As homeownership grows increasingly out of reach for millions of Americans, new data shows a record wave of renters reshaping the housing market. According to Chandan Economics, in partnership with Arbor Realty Trust, the number of multifamily rental households reached an estimated 22 million in 2024—the highest level on record—with continued steady growth projected through 2025.

Chandan’s analysis estimates that multifamily rental households rose between 1.6% and 1.8% from 2022 to 2024. Assuming the same pace continued, the total is expected to have hit 22.4 million in 2025, an all-time high reflecting an increase of about 372,944 new rental households. Despite slower population growth, including reduced immigration and lower birth rates, the share of Americans renting rather than owning has surged. Official government confirmation of the figures isn’t expected until early 2027.

The expansion marks a dramatic shift from 2020, when multifamily households had dipped to 19.4 million. The gain of roughly three million units over five years—a 15.4% rise compared with just 5.3% growth in total U.S. households—is the largest five-year increase in more than two decades.

A mix of economic and demographic forces has reinforced demand for multifamily housing. One major driver, according to Chandan and Arbor, is the “limited pathways to affordable homeownership.” Rising mortgage rates and home prices have made buying unattainable for many: between the second quarters of 2020 and 2025, the national median sales price jumped from $317,100 to $410,800, a 29.5% increase, according to Federal Reserve data.

Estimates from the Federal Reserve Bank of Atlanta show that housing costs now consume about 43% of median income—far above the traditional 30% affordability threshold. That assumes a median household income of $85,000, a median home price of $405,300 and an interest rate of 6.3%, which together translates to a median monthly payment of roughly $3,059, including principal, interest, taxes, insurance and PMI.

Employer expectations for a return to in-office work have further reinforced rental demand in urban areas, where proximity to jobs and transit remains a priority.
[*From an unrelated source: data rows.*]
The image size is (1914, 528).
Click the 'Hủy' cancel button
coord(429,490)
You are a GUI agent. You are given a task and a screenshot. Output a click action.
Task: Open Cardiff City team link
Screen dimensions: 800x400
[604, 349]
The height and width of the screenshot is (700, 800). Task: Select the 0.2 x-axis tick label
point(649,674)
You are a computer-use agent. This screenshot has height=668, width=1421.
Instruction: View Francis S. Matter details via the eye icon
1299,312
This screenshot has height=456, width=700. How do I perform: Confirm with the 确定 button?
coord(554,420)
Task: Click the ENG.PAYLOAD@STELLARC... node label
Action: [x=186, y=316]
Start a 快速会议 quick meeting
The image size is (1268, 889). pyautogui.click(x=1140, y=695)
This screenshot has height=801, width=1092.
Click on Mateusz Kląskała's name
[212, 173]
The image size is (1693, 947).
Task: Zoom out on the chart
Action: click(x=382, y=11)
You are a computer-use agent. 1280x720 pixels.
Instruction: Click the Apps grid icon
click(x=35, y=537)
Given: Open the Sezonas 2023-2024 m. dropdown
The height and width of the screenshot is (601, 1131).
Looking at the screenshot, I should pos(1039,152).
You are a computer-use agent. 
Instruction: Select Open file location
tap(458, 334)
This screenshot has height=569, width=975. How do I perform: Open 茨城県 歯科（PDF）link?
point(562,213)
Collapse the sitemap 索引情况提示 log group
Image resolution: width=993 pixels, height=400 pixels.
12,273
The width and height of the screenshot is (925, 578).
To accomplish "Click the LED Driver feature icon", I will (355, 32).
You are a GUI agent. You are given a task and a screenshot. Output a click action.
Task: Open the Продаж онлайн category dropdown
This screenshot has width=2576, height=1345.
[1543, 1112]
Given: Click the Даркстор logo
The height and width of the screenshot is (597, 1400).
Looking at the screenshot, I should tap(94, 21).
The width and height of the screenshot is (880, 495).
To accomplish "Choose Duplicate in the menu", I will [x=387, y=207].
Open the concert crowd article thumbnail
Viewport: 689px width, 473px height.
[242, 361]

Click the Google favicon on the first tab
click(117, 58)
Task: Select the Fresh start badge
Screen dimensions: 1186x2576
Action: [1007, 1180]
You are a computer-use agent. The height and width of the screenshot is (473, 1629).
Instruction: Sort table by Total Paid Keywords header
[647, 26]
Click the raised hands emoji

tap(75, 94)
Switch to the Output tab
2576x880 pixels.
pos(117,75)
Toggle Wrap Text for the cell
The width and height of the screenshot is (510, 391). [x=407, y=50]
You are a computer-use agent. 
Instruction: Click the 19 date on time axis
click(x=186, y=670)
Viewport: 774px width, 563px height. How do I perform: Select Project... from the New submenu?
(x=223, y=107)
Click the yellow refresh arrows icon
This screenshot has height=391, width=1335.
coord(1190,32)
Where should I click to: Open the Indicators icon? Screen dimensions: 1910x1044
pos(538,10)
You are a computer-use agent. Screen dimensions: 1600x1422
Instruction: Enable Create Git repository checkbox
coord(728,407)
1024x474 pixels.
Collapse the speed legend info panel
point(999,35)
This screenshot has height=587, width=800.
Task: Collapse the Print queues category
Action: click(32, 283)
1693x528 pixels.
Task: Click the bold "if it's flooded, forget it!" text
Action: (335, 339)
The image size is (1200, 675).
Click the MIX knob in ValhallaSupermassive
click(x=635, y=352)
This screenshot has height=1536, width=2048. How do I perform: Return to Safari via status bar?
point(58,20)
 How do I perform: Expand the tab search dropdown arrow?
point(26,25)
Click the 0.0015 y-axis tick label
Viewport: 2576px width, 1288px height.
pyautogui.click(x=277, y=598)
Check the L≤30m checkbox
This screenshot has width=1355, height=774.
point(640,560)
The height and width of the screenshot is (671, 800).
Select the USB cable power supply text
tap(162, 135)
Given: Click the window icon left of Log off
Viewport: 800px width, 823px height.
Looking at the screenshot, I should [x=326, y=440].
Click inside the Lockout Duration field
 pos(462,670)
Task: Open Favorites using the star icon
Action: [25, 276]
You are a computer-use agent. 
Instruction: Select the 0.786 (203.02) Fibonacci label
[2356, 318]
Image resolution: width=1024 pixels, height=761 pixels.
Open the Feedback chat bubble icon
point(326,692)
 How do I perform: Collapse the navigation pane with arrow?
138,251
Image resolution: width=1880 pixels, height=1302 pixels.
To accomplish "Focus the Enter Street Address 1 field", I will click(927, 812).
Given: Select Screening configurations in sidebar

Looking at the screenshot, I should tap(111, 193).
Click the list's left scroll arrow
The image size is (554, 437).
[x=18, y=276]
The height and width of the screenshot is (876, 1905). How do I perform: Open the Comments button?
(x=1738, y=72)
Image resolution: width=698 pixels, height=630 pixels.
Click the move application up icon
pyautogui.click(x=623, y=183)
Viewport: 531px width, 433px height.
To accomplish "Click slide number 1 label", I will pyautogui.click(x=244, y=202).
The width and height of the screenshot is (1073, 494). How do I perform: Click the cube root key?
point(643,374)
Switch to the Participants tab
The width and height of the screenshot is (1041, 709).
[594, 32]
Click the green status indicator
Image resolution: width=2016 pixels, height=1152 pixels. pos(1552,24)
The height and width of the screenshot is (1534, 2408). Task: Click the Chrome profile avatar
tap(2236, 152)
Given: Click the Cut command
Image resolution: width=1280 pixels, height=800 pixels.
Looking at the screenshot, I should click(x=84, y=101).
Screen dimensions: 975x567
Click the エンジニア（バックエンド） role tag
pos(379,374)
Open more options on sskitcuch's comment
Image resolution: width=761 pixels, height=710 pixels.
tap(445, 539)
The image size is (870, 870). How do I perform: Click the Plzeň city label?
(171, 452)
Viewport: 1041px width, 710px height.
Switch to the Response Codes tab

Meanwhile, the multifamily supply boom has helped sustain the surge in renters. According to Chandan, 591,400 new multifamily units were completed in 2024—the highest total since 1974—followed by another 328,500 units in 2025. That brings the annualized rate of multifamily completions to about 492,750 units.

Although construction has not been uniform across markets, increased inventory in several major metros has widened vacancy rates and slowed rent growth, offering some financial relief to tenants. CBRE reported in September 2025 that roughly 1.8 million U.S. households are effectively being pushed into lifelong renting.

“With strong structural demand intact and the supply pipeline reverting toward historical norms, 2026 should bring stabilization in both multifamily household growth and rent performance,” Chandan and Arbor noted.